** START **
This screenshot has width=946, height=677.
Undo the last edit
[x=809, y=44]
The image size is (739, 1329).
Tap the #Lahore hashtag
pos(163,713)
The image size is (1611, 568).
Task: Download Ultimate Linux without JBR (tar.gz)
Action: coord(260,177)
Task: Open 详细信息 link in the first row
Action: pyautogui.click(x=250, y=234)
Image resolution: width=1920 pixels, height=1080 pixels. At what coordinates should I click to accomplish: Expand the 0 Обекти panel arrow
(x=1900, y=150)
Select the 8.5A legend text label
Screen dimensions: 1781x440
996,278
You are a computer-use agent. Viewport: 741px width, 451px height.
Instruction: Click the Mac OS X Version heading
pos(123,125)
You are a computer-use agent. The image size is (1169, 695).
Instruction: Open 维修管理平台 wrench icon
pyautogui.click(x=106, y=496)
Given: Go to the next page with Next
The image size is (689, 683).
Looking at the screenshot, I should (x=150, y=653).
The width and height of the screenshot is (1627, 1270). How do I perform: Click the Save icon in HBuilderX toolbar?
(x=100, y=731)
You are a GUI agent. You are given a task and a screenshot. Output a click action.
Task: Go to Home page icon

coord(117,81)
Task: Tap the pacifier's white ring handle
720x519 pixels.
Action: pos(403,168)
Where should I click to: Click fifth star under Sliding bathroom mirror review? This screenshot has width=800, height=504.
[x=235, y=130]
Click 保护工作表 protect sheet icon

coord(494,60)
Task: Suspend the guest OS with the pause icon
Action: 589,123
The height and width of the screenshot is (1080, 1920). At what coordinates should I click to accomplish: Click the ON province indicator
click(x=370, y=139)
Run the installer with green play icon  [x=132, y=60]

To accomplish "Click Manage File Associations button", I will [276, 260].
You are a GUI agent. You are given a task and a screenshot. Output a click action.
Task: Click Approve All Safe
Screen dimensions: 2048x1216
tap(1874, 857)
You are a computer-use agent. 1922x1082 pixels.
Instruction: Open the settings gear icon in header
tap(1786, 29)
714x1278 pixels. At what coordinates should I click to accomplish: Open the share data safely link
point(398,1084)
** END **
WORK TO BE COMPLETED
Copy every row above verbatim, line for line.

SOLUTION FOR THIS TASK
This screenshot has width=946, height=677.
Undo the last edit
[x=809, y=44]
The image size is (739, 1329).
Tap the #Lahore hashtag
pos(163,713)
The image size is (1611, 568).
Task: Download Ultimate Linux without JBR (tar.gz)
Action: coord(260,177)
Task: Open 详细信息 link in the first row
Action: pyautogui.click(x=250, y=234)
Image resolution: width=1920 pixels, height=1080 pixels. At what coordinates should I click to accomplish: Expand the 0 Обекти panel arrow
(x=1900, y=150)
Select the 8.5A legend text label
Screen dimensions: 1781x440
996,278
You are a computer-use agent. Viewport: 741px width, 451px height.
Instruction: Click the Mac OS X Version heading
pos(123,125)
You are a computer-use agent. The image size is (1169, 695).
Instruction: Open 维修管理平台 wrench icon
pyautogui.click(x=106, y=496)
Given: Go to the next page with Next
The image size is (689, 683).
Looking at the screenshot, I should (x=150, y=653).
The width and height of the screenshot is (1627, 1270). How do I perform: Click the Save icon in HBuilderX toolbar?
(x=100, y=731)
You are a GUI agent. You are given a task and a screenshot. Output a click action.
Task: Go to Home page icon

coord(117,81)
Task: Tap the pacifier's white ring handle
720x519 pixels.
Action: pos(403,168)
Where should I click to: Click fifth star under Sliding bathroom mirror review? This screenshot has width=800, height=504.
[x=235, y=130]
Click 保护工作表 protect sheet icon

coord(494,60)
Task: Suspend the guest OS with the pause icon
Action: 589,123
The height and width of the screenshot is (1080, 1920). At what coordinates should I click to accomplish: Click the ON province indicator
click(x=370, y=139)
Run the installer with green play icon  [x=132, y=60]

To accomplish "Click Manage File Associations button", I will [276, 260].
You are a GUI agent. You are given a task and a screenshot. Output a click action.
Task: Click Approve All Safe
Screen dimensions: 2048x1216
tap(1874, 857)
You are a computer-use agent. 1922x1082 pixels.
Instruction: Open the settings gear icon in header
tap(1786, 29)
714x1278 pixels. At what coordinates should I click to accomplish: Open the share data safely link
point(398,1084)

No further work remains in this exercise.